• [Dataset excerpts]:
========================

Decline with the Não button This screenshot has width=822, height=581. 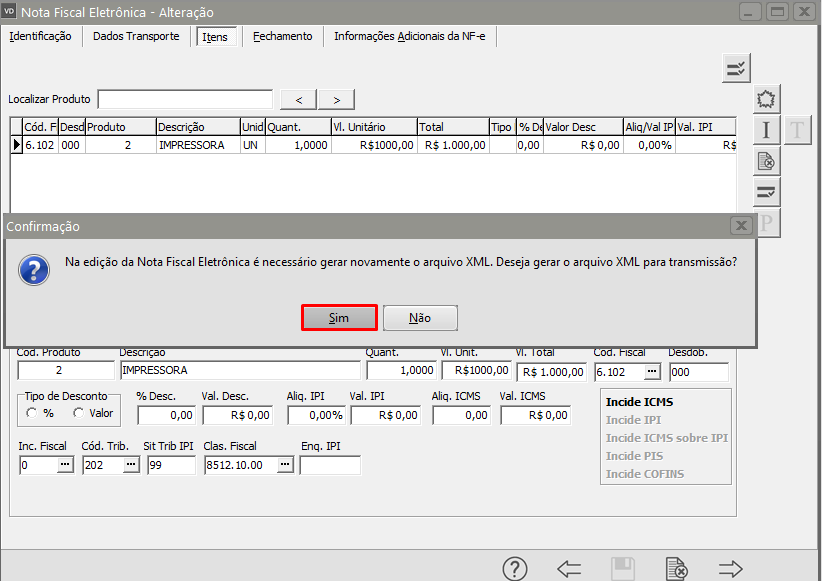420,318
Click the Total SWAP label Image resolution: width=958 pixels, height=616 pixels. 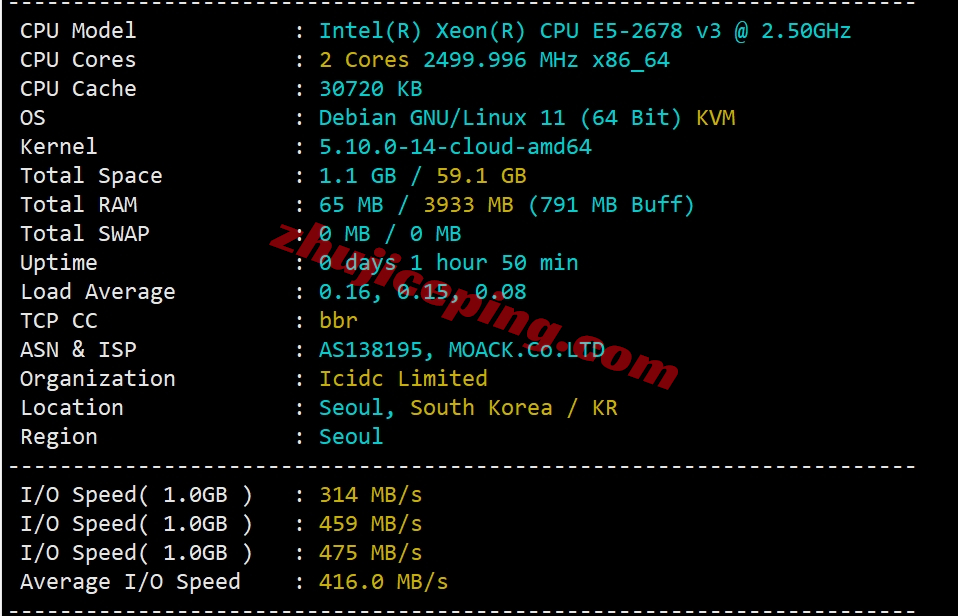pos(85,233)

========================

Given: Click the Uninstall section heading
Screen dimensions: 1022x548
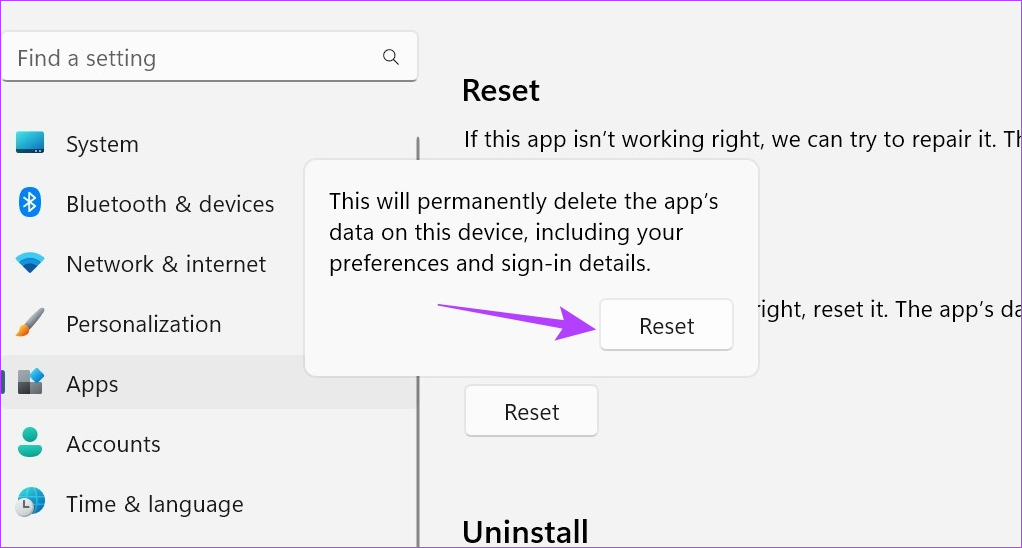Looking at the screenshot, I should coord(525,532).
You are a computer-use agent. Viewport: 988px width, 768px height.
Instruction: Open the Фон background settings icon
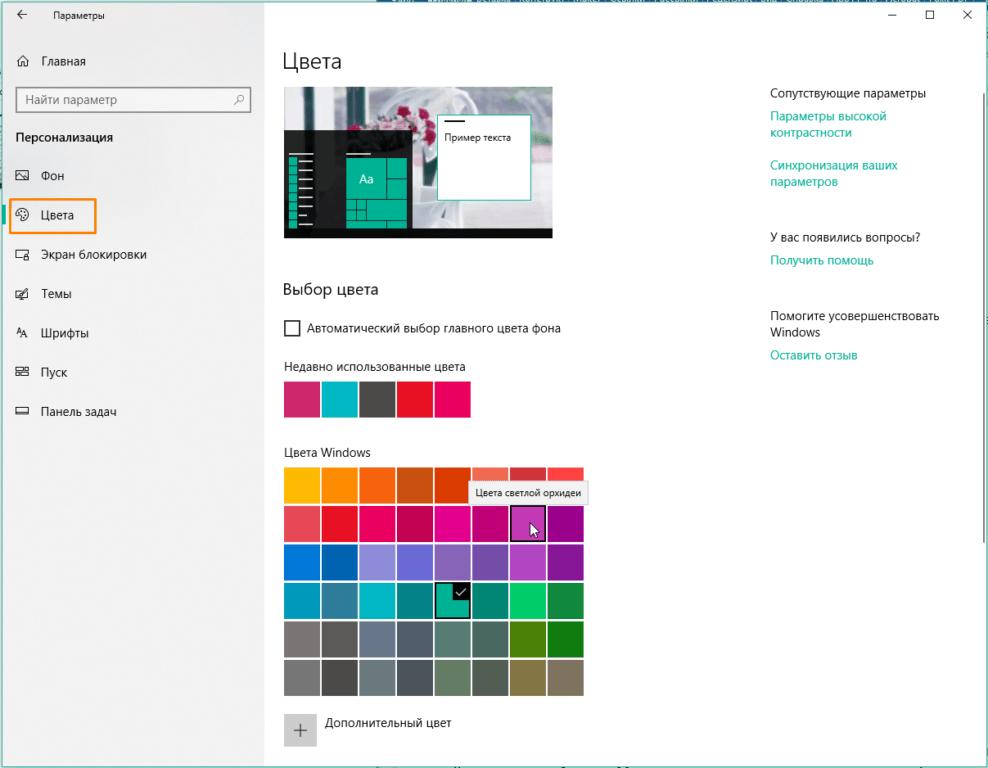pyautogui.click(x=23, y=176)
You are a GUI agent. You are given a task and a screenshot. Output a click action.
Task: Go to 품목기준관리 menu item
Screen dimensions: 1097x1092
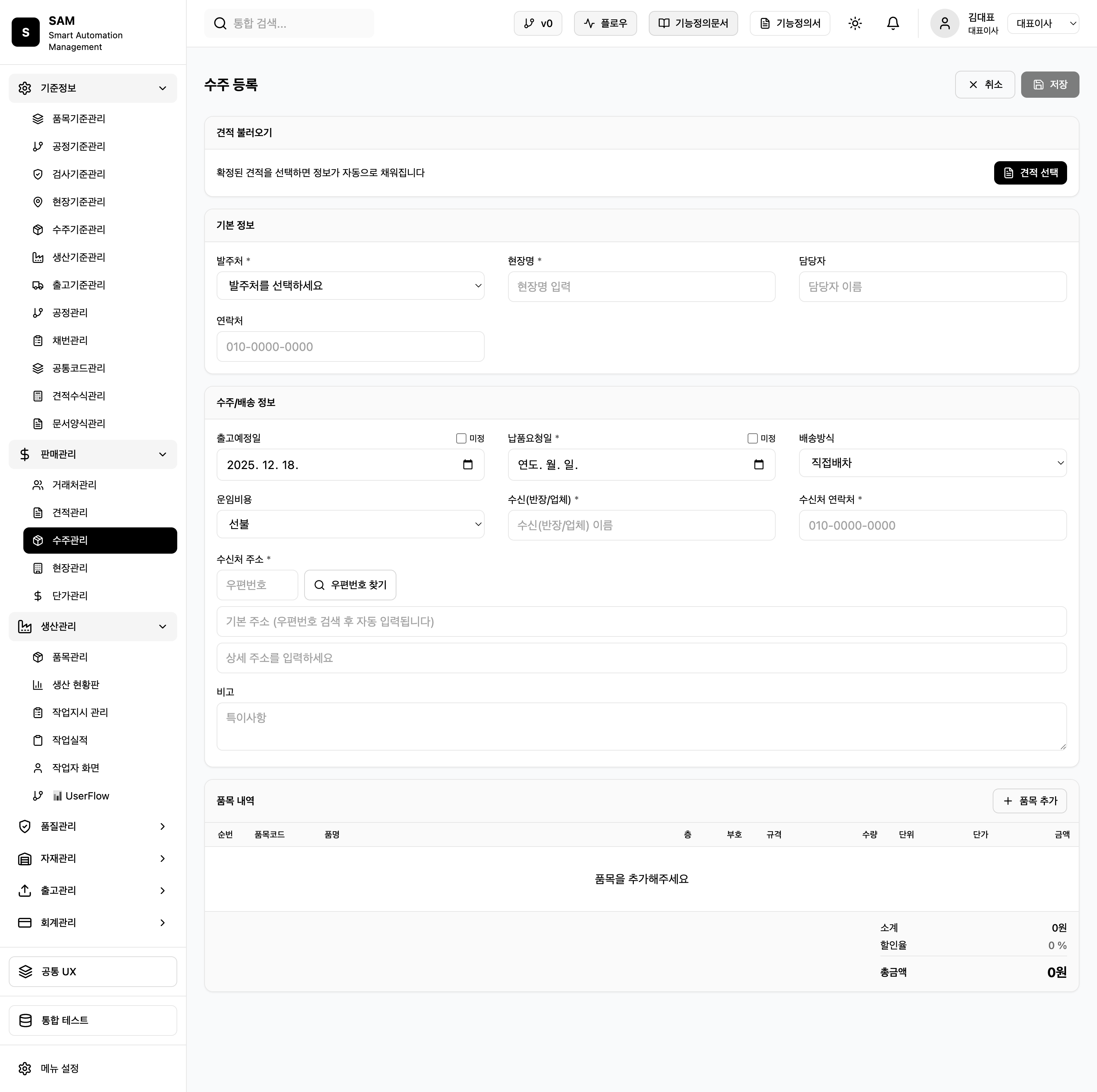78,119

========================

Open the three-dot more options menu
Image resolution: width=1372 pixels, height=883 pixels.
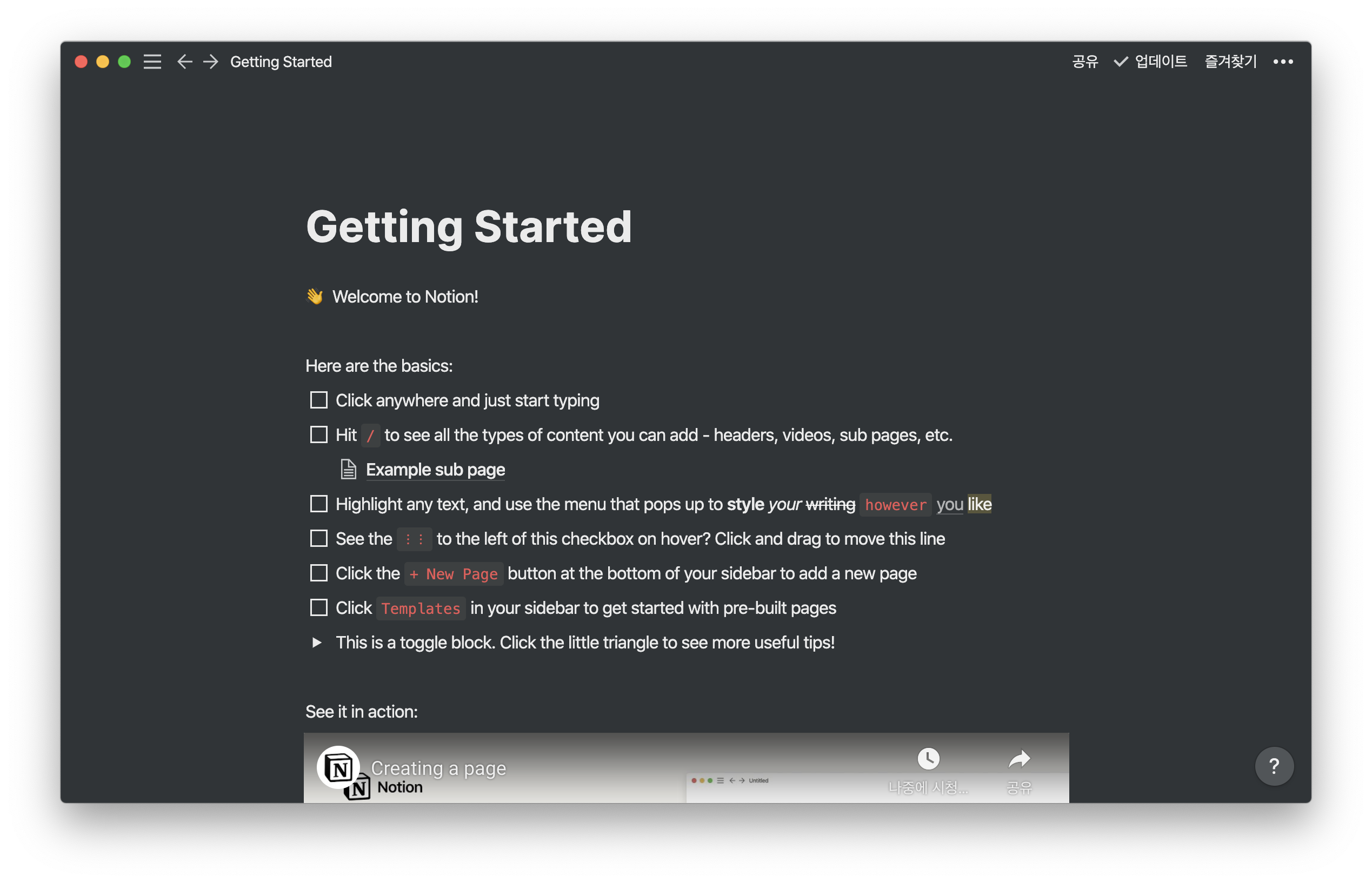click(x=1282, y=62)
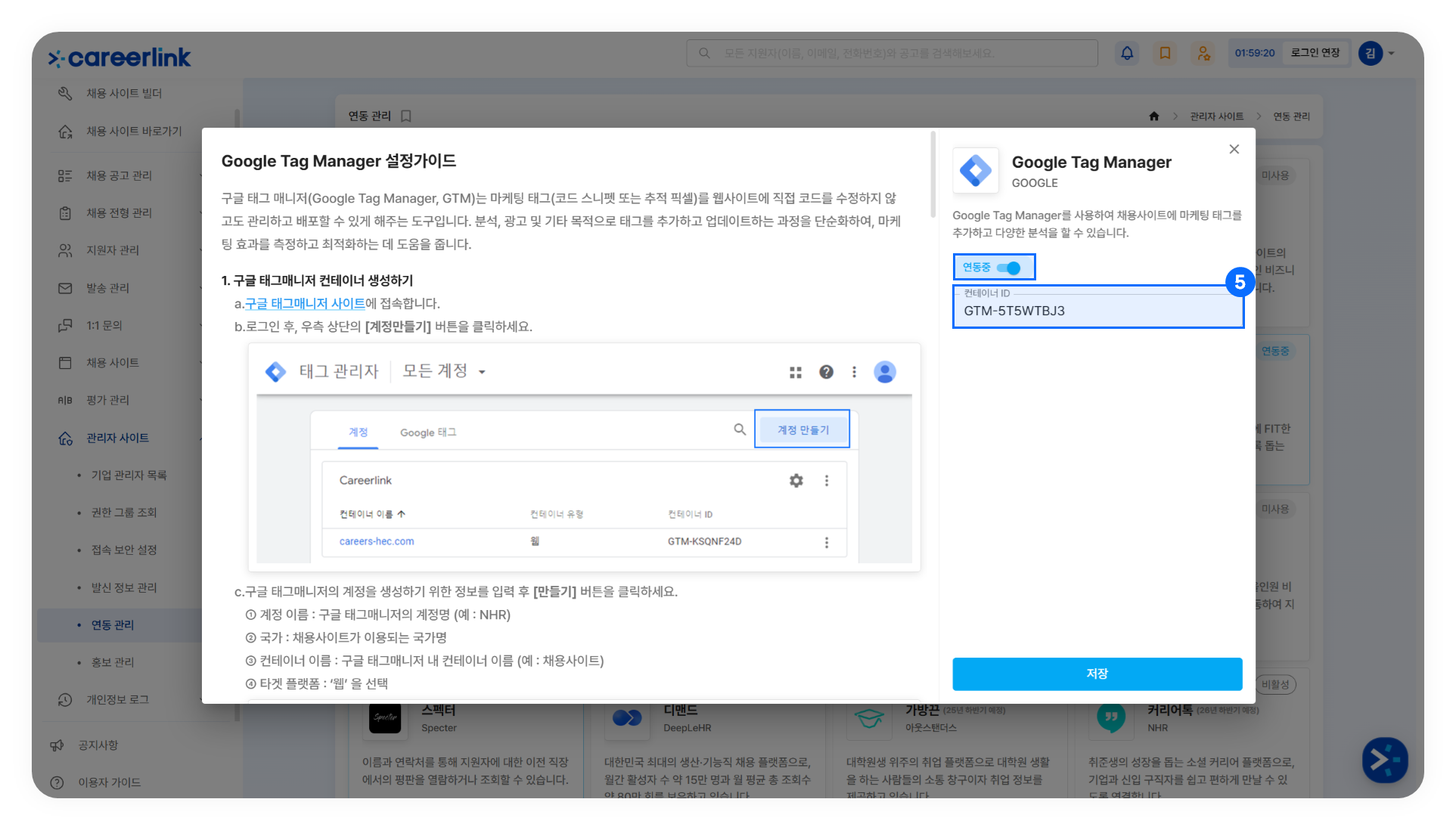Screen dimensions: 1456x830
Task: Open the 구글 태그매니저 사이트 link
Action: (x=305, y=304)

========================

• [Problem to solve]: Rewrite the stretch of the listing from the line containing "Open the three-dot more options menu" through the line containing "Action: (x=305, y=304)", changing "Image resolution" to "Screen resolution" and keeping everything else the same. Leave the pictures out of your answer.

• [Exercise response]:
Open the three-dot more options menu
Screen resolution: width=1372 pixels, height=883 pixels.
click(x=1282, y=62)
Screen dimensions: 1456x830
Task: Open the 구글 태그매니저 사이트 link
Action: (x=305, y=304)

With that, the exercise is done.